Let’s start with an example of the kind of thinking that drives this type of research. In the 1980s my colleague Eric Horvitz, while training at a Veterans Administration hospital as part of his medical education, observed a disturbing phenomenon. During the holiday season, the hospital experienced a surge in admissions for congestive heart failure. Each year, some patients who had otherwise successfully managed their health despite a weakened heart would reach a tipping point after a salty holiday meal. That extra salt caused their bodies to retain additional fluids, which would lead to lung congestion and labored breathing—and often to a visit to the emergency room.

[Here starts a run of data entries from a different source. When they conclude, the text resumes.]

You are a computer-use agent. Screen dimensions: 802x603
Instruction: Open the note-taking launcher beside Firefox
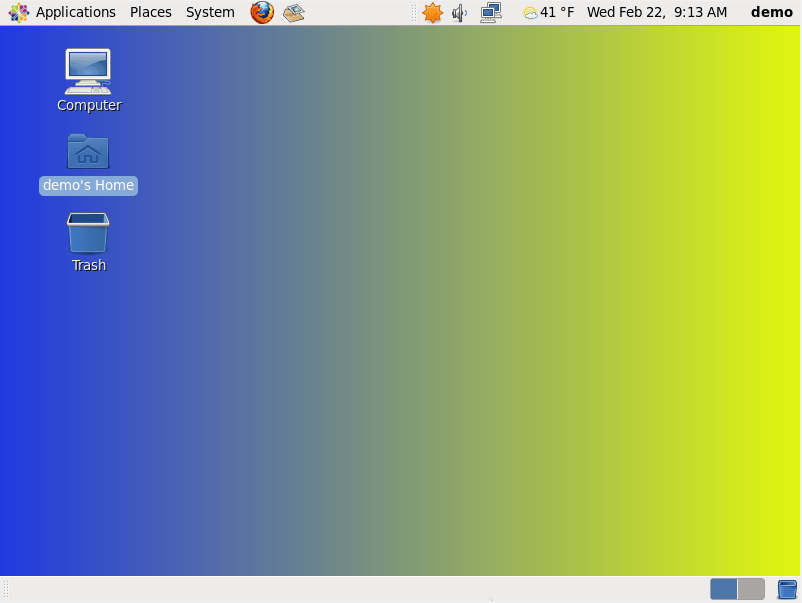(293, 12)

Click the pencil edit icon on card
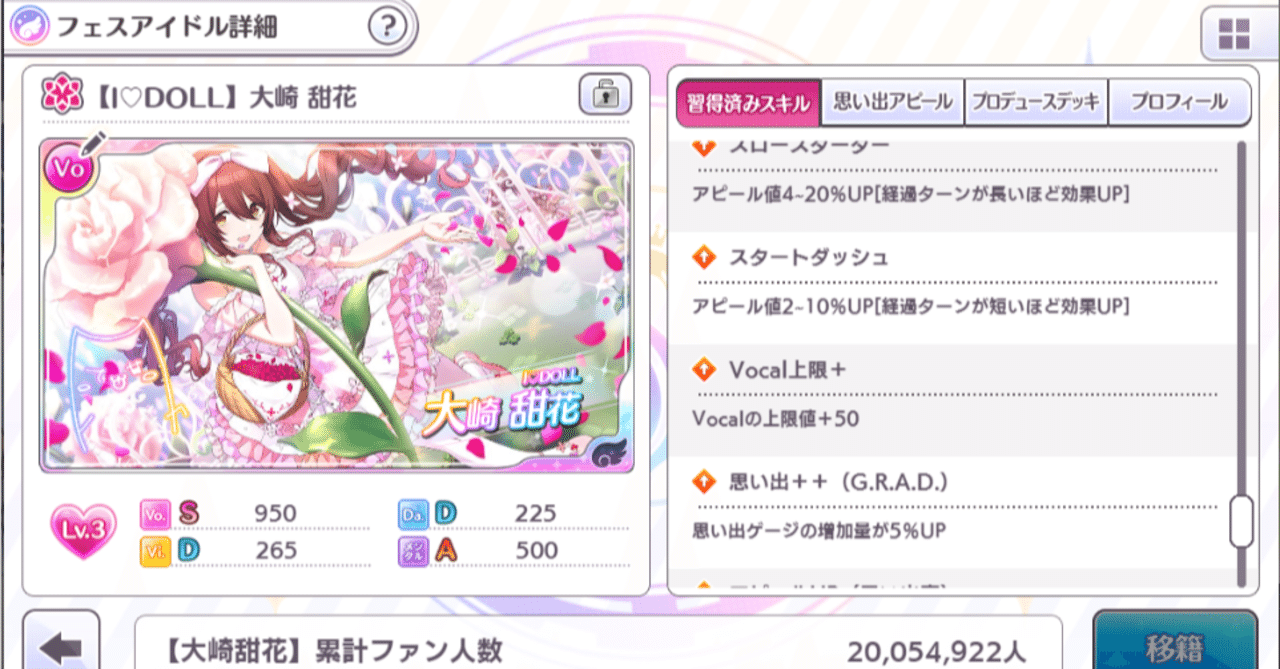point(96,145)

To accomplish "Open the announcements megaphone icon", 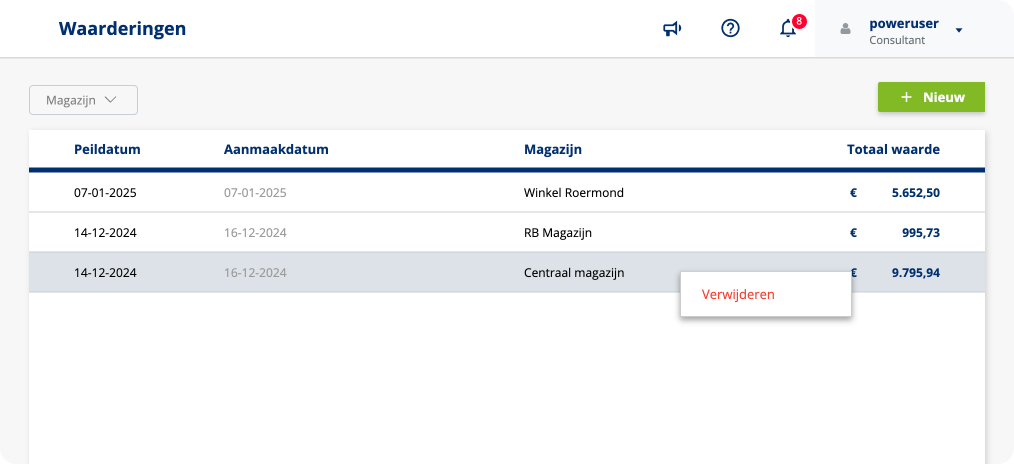I will click(x=672, y=29).
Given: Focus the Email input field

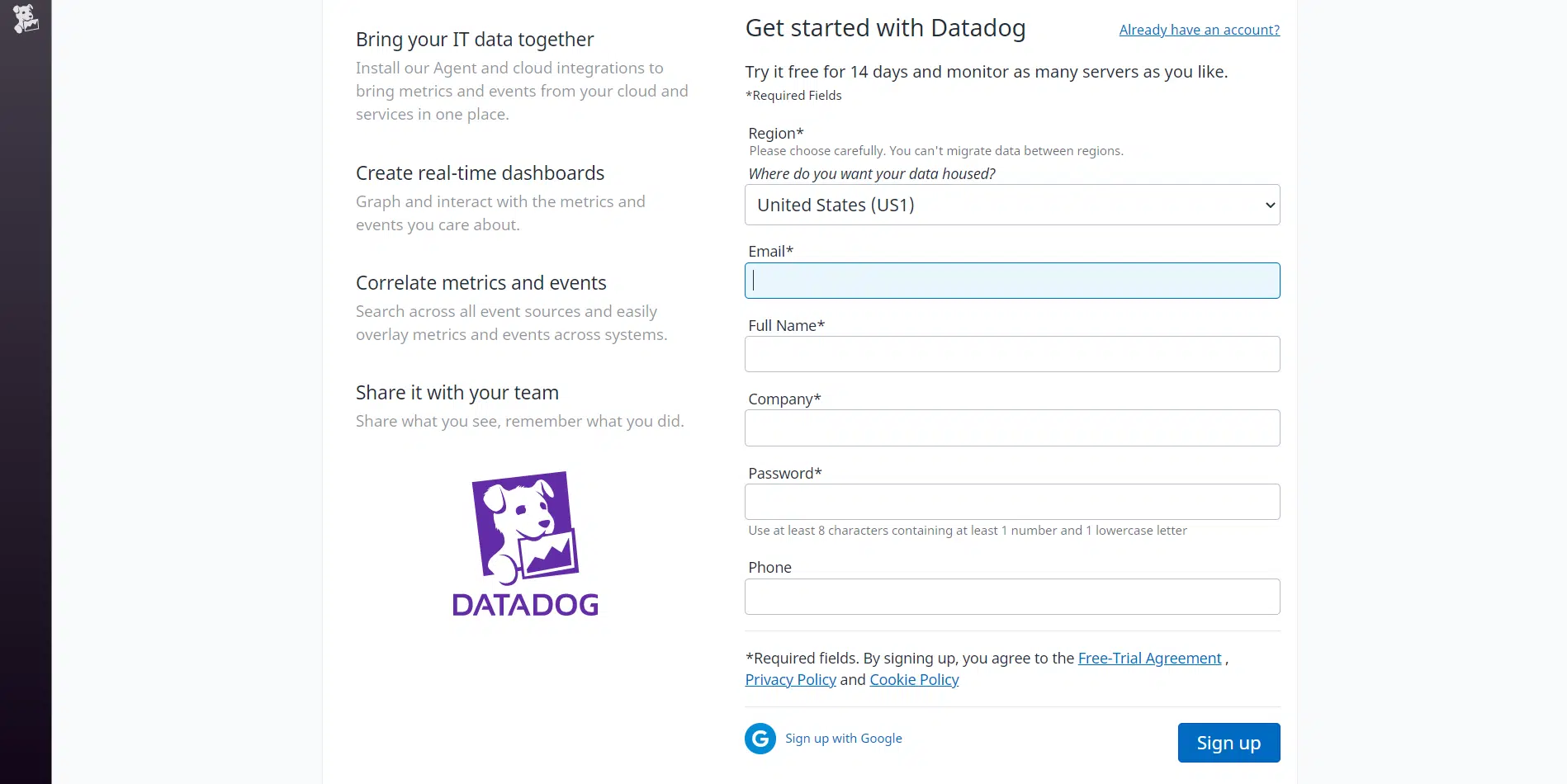Looking at the screenshot, I should tap(1012, 281).
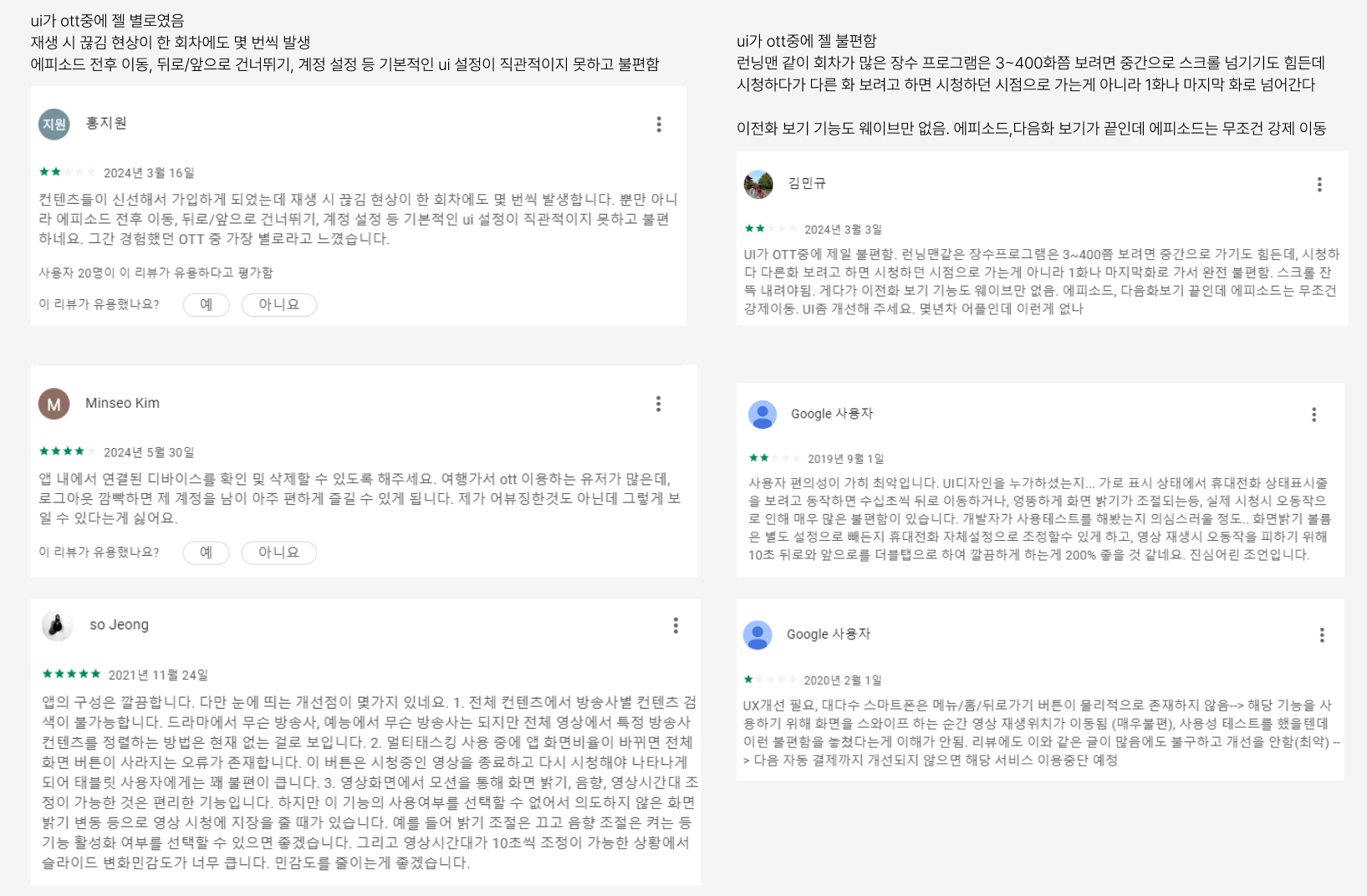
Task: Open more options on 2020 Google 사용자 review
Action: pyautogui.click(x=1322, y=635)
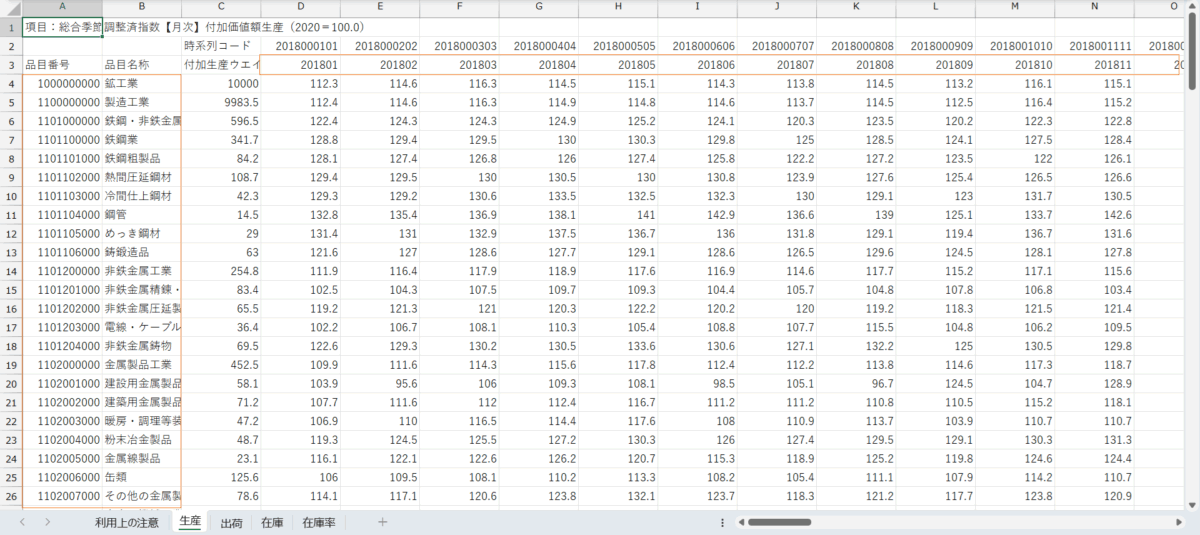Viewport: 1200px width, 535px height.
Task: Click the previous sheet navigation arrow
Action: tap(20, 522)
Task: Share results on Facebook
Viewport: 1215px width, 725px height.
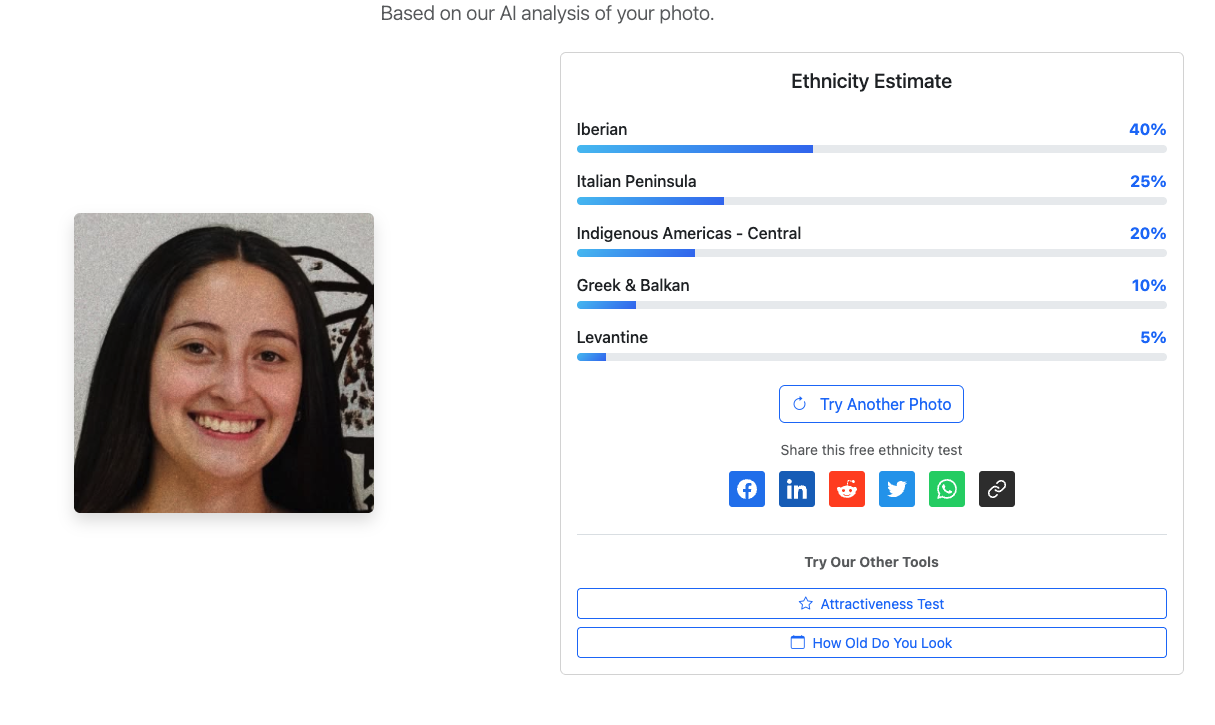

Those post-turkey collapses were expensive in every sense of the word. They could be fatal for some patients—sometimes quite rapidly, sometimes by causing a downward spiral of failing physiological systems that took days to weeks. Other, luckier patients were effectively stabilized, but most still required a stay of a week or more that would typically cost the VA system $10,000 to $15,000 a patient. (Today those bills would be far higher.)
More than two decades later, Eric and his colleagues at Microsoft Research have developed analyses that can predict with impressive accuracy whether a patient with congestive heart failure who is released from the hospital will be readmitted within 30 days. This feat is not based on programming a computer to run through the queries a given diagnostician would ask or on an overall estimate of how many patients return. Rather, this insight comes from what we call “machine learning,” a process by which computer scientists direct a program to pore through a huge database—in this instance, hundreds of thousands of data points involving hundreds of evidential variables of some 300,000 patients. The machine is able to “learn” the profiles of those patients most likely to be readmitted by analyzing the differences between cases for which it knows the outcome. Using the program, doctors can then plug in a new patient’s data profile to determine the probability of his or her “bouncing back” to the hospital.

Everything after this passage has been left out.